Additional context: {context}
""".strip()
        
        # Define output model
        class CodeReview(BaseModel):
            readability_score: int  # 1-10
            performance_score: int  # 1-10
            best_practices_score: int  # 1-10
            security_score: int  # 1-10
            overall_rating: str  # "excellent", "good", "fair", "poor"
            recommendations: list[str]
            
        super().__init__(
            system_prompt_template=system_prompt,
            output_model=CodeReview,
            **kwargs
        )
    
    def review_code(self, code: str, language: str = 'python', context: str = '') -> dict:
        """Review code with structured output."""
        variables = {
            'code': code,
            'language': language,
            'context': context
        }
        
        results = self.judge(f"Please review this {language} code", variables=variables)
        return results[0]['parsed']

# Show the system prompt template
judge = CodeQualityJudge()
print("Code Quality Judge System Prompt Template:")
print(judge.system_prompt_template)

print("\nUsage Example:")
print("""
# With actual LLM client:
code_judge = CodeQualityJudge(client='your-endpoint')

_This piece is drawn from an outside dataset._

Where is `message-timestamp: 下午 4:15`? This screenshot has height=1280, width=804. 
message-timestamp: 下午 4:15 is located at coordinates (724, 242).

result = code_judge.review_code(
    code="def add(a, b): return a + b",
    language="python",
    context="Simple utility function"
)

print(f"Overall Rating: {result.overall_rating}")
print(f"Readability: {result.readability_score}/10")
""")

## Summary

This notebook demonstrated the key features of the LLM-as-a-Judge system:

1. **Signature System**: DSPy-like declarative interface for defining input/output schemas
2. **Template Variables**: System prompts with variable substitution
3. **SFT Export**: Automatic collection and export of training data
4. **Chain of Thought**: Built-in reasoning support
5. **Custom Judges**: Easy creation of domain-specific evaluation classes
6. **Multiple Formats**: Support for various export formats (messages, ShareGPT, etc.)

### Next Steps:

1. Set up your LLM endpoint (OpenAI API or VLLM server)
2. Create your own Signature classes for your specific use cases
3. Collect evaluation data and export for fine-tuning smaller models
4. Experiment with different prompt templates and evaluation criteria

### Key Classes:

- `Signature`: Define structured input/output schemas
- `LLMJudgeBase`: Core judge class with template support
- `ChainOfThought`: DSPy-like reasoning wrapper
- `TranslationEvaluatorJudge`: Ready-to-use translation evaluator

The system is designed to be flexible and extensible for various evaluation tasks!